▶ _Problem statement_:
Your task is to extract every line from the material below exactly.

▶ _Provided data_:

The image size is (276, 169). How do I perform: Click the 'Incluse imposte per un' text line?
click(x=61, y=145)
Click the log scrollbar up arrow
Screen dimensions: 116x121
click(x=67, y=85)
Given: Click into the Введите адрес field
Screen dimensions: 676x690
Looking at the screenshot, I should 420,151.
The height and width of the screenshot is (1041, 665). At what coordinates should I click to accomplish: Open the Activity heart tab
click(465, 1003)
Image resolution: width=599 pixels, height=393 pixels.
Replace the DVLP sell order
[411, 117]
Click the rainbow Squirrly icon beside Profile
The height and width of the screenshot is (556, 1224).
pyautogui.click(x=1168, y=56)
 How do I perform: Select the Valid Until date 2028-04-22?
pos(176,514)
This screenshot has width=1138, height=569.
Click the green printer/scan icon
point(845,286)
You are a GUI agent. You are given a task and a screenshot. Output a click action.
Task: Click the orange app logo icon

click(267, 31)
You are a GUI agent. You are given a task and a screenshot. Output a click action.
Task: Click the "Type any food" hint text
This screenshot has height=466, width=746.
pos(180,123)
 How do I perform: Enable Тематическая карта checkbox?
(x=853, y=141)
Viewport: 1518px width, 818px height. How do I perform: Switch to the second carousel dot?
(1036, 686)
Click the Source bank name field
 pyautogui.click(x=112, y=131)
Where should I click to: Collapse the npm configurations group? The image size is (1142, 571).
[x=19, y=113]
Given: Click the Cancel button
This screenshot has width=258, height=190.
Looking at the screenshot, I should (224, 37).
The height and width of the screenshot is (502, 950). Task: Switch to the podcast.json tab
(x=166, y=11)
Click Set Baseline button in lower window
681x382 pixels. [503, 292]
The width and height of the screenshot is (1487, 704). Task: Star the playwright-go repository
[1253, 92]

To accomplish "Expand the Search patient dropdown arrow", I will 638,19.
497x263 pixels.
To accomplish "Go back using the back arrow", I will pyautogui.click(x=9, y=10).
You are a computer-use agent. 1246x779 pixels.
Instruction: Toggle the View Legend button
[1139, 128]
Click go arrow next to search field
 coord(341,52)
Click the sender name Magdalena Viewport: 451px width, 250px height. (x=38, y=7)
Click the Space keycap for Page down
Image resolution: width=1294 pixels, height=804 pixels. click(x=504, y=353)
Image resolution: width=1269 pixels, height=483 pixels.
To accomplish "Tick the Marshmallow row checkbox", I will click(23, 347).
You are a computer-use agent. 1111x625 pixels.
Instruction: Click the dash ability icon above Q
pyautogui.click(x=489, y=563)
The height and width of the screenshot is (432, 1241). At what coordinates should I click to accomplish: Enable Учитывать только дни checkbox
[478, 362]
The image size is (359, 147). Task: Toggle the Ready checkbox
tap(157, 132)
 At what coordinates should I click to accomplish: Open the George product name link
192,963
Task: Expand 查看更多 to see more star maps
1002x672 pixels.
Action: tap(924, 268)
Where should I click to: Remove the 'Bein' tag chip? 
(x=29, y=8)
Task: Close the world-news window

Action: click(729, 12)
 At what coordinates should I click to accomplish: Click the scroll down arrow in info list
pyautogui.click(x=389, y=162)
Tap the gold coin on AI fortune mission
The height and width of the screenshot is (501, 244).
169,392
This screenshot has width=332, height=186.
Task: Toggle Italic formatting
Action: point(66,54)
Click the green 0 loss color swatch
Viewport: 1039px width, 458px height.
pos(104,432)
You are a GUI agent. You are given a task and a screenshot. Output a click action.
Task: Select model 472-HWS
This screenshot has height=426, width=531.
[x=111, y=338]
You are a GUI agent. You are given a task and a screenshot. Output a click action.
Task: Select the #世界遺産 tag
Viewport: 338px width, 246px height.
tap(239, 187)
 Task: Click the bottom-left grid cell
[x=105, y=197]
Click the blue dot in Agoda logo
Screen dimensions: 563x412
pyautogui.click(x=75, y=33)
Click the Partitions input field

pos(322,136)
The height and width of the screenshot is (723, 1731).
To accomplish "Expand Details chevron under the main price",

▶ _Completed exercise_:
The image size is (276, 169). How do I perform: Click the 'Incluse imposte per un' text line?
click(x=61, y=145)
Click the log scrollbar up arrow
Screen dimensions: 116x121
click(x=67, y=85)
Given: Click into the Введите адрес field
Screen dimensions: 676x690
Looking at the screenshot, I should 420,151.
The height and width of the screenshot is (1041, 665). At what coordinates should I click to accomplish: Open the Activity heart tab
click(465, 1003)
Image resolution: width=599 pixels, height=393 pixels.
Replace the DVLP sell order
[411, 117]
Click the rainbow Squirrly icon beside Profile
The height and width of the screenshot is (556, 1224).
pyautogui.click(x=1168, y=56)
 How do I perform: Select the Valid Until date 2028-04-22?
pos(176,514)
This screenshot has width=1138, height=569.
Click the green printer/scan icon
point(845,286)
You are a GUI agent. You are given a task and a screenshot. Output a click action.
Task: Click the orange app logo icon

click(267, 31)
You are a GUI agent. You are given a task and a screenshot. Output a click action.
Task: Click the "Type any food" hint text
This screenshot has height=466, width=746.
pos(180,123)
 How do I perform: Enable Тематическая карта checkbox?
(x=853, y=141)
Viewport: 1518px width, 818px height. How do I perform: Switch to the second carousel dot?
(1036, 686)
Click the Source bank name field
 pyautogui.click(x=112, y=131)
Where should I click to: Collapse the npm configurations group? The image size is (1142, 571).
[x=19, y=113]
Given: Click the Cancel button
This screenshot has width=258, height=190.
Looking at the screenshot, I should (224, 37).
The height and width of the screenshot is (502, 950). Task: Switch to the podcast.json tab
(x=166, y=11)
Click Set Baseline button in lower window
681x382 pixels. [503, 292]
The width and height of the screenshot is (1487, 704). Task: Star the playwright-go repository
[1253, 92]

To accomplish "Expand the Search patient dropdown arrow", I will 638,19.
497x263 pixels.
To accomplish "Go back using the back arrow", I will pyautogui.click(x=9, y=10).
You are a computer-use agent. 1246x779 pixels.
Instruction: Toggle the View Legend button
[1139, 128]
Click go arrow next to search field
 coord(341,52)
Click the sender name Magdalena Viewport: 451px width, 250px height. (x=38, y=7)
Click the Space keycap for Page down
Image resolution: width=1294 pixels, height=804 pixels. click(x=504, y=353)
Image resolution: width=1269 pixels, height=483 pixels.
To accomplish "Tick the Marshmallow row checkbox", I will click(23, 347).
You are a computer-use agent. 1111x625 pixels.
Instruction: Click the dash ability icon above Q
pyautogui.click(x=489, y=563)
The height and width of the screenshot is (432, 1241). At what coordinates should I click to accomplish: Enable Учитывать только дни checkbox
[478, 362]
The image size is (359, 147). Task: Toggle the Ready checkbox
tap(157, 132)
 At what coordinates should I click to accomplish: Open the George product name link
192,963
Task: Expand 查看更多 to see more star maps
1002x672 pixels.
Action: tap(924, 268)
Where should I click to: Remove the 'Bein' tag chip? 
(x=29, y=8)
Task: Close the world-news window

Action: click(729, 12)
 At what coordinates should I click to accomplish: Click the scroll down arrow in info list
pyautogui.click(x=389, y=162)
Tap the gold coin on AI fortune mission
The height and width of the screenshot is (501, 244).
169,392
This screenshot has width=332, height=186.
Task: Toggle Italic formatting
Action: point(66,54)
Click the green 0 loss color swatch
Viewport: 1039px width, 458px height.
pos(104,432)
You are a GUI agent. You are given a task and a screenshot. Output a click action.
Task: Select model 472-HWS
This screenshot has height=426, width=531.
[x=111, y=338]
You are a GUI agent. You are given a task and a screenshot. Output a click action.
Task: Select the #世界遺産 tag
Viewport: 338px width, 246px height.
tap(239, 187)
 Task: Click the bottom-left grid cell
[x=105, y=197]
Click the blue dot in Agoda logo
Screen dimensions: 563x412
pyautogui.click(x=75, y=33)
Click the Partitions input field

pos(322,136)
The height and width of the screenshot is (723, 1731).
To accomplish "Expand Details chevron under the main price",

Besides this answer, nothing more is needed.